Known for his outré creations, with a canny knack for doing a lot with very little – “a lot”, in reference to the showgirl splendour of his looks (a surfeit of sequins, crystals and the like) and “little” in reference to the amount of fabric he utilises (his get-ups tend to fall into the “barely there” category). They are for daring women, and have tended to land those he outfits on worst-dressed lists – but that’s hardly the point. These are gowns made in the Hollywood tradition of causing a sensation. 

Such is the power of Mackie’s designs, you would be forgiven for thinking he has dressed more Oscar attendees than he actually has – his just happen to be the ones that you remember. Like that dress that Cher wore to collect her 1988 Academy Award for Moonstruck, entirely sheer bar a few well-placed bits of spangle to retain her modesty. Or the time he dressed Madonna as a bejewelled Marilyn Monroe in diamonds and white fox fur, worn with perhaps the only accessory befitting a woman of her stature: Michael Jackson, in a pearl-studded tuxedo.

By far his most memorable creation, though, was for Cher two years previously. She may not have been nominated in 1986, but that did not stop her from employing Mackie’s talents to transform her into a Ziegfield Follies-era showgirl to award Don Ameche with that year’s award for Best Supporting Actor. A beaded black two-piece, it revealed the star’s belly button and hips and was completed with a two foot (or so) plumed head piece. Subtle it was not, but, amongst the sea of safer options – namely, the satin column gown – you would be hard pushed to find a woman that looked quite as comfortable, or happy, as she.

“Cher’s the eternal 15-year-old who’s going to do exactly what her mother says not to do,” Mackie would later say of the gown. “We had a meeting at [Cher’s then boyfriend] Tom Cruise’s apartment in New York. She’d been in a lot of movies where she was wearing jeans and T-shirts and hadn’t worn a getup in a long time. I said, ‘But you can’t wear that to the Academy Awards’. She said, ‘I don’t care. I don’t want to look like a housewife in an evening gown.’ She was in every newspaper the next day; she’s not so dumb.”

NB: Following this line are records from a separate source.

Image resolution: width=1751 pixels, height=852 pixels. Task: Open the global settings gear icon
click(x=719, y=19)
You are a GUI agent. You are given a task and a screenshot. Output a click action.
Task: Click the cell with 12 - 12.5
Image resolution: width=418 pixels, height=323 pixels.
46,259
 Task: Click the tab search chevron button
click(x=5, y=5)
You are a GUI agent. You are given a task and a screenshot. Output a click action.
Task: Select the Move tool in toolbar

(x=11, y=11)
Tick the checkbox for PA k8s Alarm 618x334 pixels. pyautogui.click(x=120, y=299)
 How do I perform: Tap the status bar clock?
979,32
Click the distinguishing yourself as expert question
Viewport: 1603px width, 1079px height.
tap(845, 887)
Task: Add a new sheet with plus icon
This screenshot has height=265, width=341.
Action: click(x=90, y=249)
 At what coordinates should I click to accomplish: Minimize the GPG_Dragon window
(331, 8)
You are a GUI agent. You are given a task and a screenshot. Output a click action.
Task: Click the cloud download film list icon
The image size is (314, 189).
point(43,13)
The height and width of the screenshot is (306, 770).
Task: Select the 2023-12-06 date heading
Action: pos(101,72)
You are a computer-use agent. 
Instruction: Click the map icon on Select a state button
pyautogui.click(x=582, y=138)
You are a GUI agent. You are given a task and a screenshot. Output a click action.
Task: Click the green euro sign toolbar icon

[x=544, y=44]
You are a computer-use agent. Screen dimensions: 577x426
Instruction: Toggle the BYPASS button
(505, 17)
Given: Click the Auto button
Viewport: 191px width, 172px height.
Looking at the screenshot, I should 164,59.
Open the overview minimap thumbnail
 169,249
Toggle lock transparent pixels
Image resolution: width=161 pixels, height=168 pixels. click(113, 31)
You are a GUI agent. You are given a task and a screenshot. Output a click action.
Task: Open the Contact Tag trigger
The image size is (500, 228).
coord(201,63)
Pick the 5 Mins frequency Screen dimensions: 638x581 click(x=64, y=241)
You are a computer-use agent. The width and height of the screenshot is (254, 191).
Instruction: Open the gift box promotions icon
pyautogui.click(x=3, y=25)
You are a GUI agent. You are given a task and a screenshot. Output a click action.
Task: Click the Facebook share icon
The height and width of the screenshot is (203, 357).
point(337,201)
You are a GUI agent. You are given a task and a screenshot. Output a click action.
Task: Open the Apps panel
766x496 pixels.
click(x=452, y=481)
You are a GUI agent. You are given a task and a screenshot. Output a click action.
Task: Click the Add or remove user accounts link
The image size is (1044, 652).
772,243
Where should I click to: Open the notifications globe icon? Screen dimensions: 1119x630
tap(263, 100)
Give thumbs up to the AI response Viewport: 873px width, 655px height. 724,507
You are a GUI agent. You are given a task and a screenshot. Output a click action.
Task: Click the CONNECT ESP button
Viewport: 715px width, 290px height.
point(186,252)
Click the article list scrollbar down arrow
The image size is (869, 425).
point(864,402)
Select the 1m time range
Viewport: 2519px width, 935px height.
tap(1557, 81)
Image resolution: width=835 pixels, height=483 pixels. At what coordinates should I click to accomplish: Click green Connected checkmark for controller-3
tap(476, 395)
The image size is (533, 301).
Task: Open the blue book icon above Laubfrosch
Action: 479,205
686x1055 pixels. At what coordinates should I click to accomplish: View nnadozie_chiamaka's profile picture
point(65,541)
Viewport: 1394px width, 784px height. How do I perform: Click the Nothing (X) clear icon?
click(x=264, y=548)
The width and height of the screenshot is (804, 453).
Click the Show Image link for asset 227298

Partly, the outfit was seen as a rebuttal to the Academy for failing to nominate her for her role in Mask, a much praised role as the mother of a son with lionitis for which she had received the 1985 Cannes Film Festival Award for Best Actress. “The act had movie history resonance,” wrote Stephanie Brush of the outfit in the New York Times in 1988. “I thought immediately of Scarlett O’Hara showing up in a flaming red ball gown at the main Atlanta social event of the season, after she’d just been publicly trapped in a sex scandal with another woman’s husband.”

The lady herself, though, did admit some regrets. “I knew some people in the Academy didn’t think that I was a serious actress,” she said to British Vogue. “I always felt a bit sad that I presented Don Ameche with his Best Supporting Actor Award in that outfit. It seemed to make him a little nervous.”

It is an outfit that has remained in the public consciousness – and on the back of her several (thousand) drag queen impersonators, including RuPaul’s Drag Race Allstars winner, Chad Michaels – finding itself constantly referenced in pop culture, and fashion. For his final collection for Louis Vuitton, Marc Jacobs employed milliner Stephen Jones to recreate the feathered headpieces for the show, which came with the description: “for the showgirl in all of us”. The clothes themselves played further homage in the gowns, which were black, frequently transparent and heavily embellished. More recently, Alessandro Michele showed several looks as part of his S/S18 collection for Gucci that referenced the high-camp fashions of Elton John – among which were recreations of Mackie’s spangly stage costumes for the star. Michele even printed Mackie’s name across the back of a T-shirt, in a further ode to the legendary costumier. 

So the question is: will any of the attendees at Sunday’s Academy Awards make such an impression as the lady formerly known Cherilyn Sarkisian? Almost certainly not. But maybe one or two will dare to try.